Söylenen sözleri anlamaya başladığımdan beri “Nerede o eski bayramlar” sözünü duyarım. Sadece ben mi? Her bayram bu sözleri söyleyenlerin sayısı az değildir.
Kırk yıl altının bu sözü niçin söylediğini pek anlamış değilim.
Çünkü yaklaşık yarım asırdır bayramlar hep birbirinin aynı.
Çocukluğumda hayal meyal hatırlıyorum bayramların nasıl olduğunu ve bugünküne benzemiyordu. Yalnız gün gittikçe bir değişme olduğu da gözle görülüyordu.
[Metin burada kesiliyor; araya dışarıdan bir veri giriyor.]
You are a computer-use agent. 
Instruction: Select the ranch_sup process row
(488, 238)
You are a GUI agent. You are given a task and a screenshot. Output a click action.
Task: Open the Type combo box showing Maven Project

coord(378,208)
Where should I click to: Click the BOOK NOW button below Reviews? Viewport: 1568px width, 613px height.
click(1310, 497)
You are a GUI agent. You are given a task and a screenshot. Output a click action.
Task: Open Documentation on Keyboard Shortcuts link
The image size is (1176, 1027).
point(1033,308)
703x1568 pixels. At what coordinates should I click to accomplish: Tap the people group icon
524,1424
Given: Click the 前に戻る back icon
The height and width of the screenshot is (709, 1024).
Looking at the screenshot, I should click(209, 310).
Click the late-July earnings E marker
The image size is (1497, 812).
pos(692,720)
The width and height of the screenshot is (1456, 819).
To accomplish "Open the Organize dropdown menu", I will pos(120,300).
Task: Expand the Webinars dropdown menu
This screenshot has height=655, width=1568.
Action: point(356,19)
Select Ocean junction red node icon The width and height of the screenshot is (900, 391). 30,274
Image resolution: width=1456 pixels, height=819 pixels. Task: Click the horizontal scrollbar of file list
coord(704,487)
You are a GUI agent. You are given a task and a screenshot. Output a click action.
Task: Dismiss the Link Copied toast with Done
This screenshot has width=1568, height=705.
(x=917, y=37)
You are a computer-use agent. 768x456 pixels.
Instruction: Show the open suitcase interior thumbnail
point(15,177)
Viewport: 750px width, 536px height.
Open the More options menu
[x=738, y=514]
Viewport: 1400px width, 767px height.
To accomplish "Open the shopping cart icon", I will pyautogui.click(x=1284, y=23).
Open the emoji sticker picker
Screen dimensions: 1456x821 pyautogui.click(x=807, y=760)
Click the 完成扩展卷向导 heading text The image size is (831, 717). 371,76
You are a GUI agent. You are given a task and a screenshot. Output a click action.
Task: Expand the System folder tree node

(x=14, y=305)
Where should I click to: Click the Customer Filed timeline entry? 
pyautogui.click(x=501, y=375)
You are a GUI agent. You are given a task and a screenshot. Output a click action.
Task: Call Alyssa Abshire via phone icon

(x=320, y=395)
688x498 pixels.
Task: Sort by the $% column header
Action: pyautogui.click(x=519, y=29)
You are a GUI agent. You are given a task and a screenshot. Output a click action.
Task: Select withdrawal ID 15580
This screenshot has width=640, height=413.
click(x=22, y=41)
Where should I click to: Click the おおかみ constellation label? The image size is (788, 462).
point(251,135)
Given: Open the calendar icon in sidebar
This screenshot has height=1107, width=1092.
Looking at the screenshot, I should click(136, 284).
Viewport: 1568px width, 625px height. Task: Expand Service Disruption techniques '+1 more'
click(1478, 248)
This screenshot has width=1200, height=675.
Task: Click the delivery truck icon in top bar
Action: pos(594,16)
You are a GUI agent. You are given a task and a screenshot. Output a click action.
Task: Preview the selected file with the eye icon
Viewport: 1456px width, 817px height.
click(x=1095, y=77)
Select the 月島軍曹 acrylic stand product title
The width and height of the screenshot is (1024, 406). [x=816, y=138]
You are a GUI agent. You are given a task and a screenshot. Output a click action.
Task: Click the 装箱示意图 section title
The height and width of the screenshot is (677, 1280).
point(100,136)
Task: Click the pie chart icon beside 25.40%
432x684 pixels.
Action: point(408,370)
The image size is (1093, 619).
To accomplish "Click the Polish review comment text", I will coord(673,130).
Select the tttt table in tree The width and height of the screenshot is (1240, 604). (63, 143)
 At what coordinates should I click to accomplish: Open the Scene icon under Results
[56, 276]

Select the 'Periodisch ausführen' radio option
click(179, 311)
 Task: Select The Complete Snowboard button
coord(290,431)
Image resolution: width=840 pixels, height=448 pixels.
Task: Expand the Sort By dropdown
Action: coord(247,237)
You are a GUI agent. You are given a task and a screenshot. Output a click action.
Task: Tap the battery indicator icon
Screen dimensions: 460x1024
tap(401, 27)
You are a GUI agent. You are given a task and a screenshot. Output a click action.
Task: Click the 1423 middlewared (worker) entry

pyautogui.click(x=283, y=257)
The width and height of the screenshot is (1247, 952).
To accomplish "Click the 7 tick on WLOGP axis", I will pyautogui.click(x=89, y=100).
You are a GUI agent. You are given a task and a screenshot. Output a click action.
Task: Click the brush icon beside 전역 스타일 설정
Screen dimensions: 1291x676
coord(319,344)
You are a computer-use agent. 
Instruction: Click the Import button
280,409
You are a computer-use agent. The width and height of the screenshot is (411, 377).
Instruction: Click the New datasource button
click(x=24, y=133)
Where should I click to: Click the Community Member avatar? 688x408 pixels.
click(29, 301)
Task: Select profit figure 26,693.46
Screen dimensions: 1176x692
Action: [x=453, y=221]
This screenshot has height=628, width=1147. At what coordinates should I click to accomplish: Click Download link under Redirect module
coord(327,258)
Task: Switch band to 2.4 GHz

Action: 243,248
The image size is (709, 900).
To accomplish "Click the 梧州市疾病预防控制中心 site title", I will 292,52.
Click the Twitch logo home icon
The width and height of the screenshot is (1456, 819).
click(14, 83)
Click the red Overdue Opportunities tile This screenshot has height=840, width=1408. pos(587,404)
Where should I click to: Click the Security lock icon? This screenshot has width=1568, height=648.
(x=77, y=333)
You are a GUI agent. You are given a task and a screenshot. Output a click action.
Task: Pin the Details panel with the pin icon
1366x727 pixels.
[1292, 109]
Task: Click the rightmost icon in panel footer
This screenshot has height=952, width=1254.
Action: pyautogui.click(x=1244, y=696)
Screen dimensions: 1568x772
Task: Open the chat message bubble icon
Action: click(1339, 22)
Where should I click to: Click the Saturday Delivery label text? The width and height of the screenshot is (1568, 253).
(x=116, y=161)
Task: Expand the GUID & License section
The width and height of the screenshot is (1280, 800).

O bayramlara has ferdi, ailevi ve toplumsal kurallar yerini yavaş yavaş başka şeylere terk ediyordu.
Aradan fazla süre geçmeden bayramlar tatil hükmüne girdi. Artık bayram gelse de şurya, buraya gitsek planları yapılmaya başlandı. Dolaysı ile de “Nerede o eski bayramlar” hükmü ortadan katlı.
Özellikle teknolojinin hâkim olduğu günümüzde insan ilişkileri bir hayli azaldı. Kimse kimseyle sohbet etmiyor. Yan yana bile birbirleriyle mesajlaşan bir nesil beliriverdi. Herkes makineyle konuşmaya başladı. Böylece eski bayramların da tadı kalmadı.
Özellikle bölgemizin adetleri ortadan kalktı. Evden eve dolaşmalar, büyükleri ziyaret etmeler, geçmişlerine Fatiha okuyanlar, yardıma muhtaç kişileri arayıp sorup bütçesine göre yardımda bulunanlar şimdi artık yok.
Aslına bakarsanız bayramları insanlar değiştirdi.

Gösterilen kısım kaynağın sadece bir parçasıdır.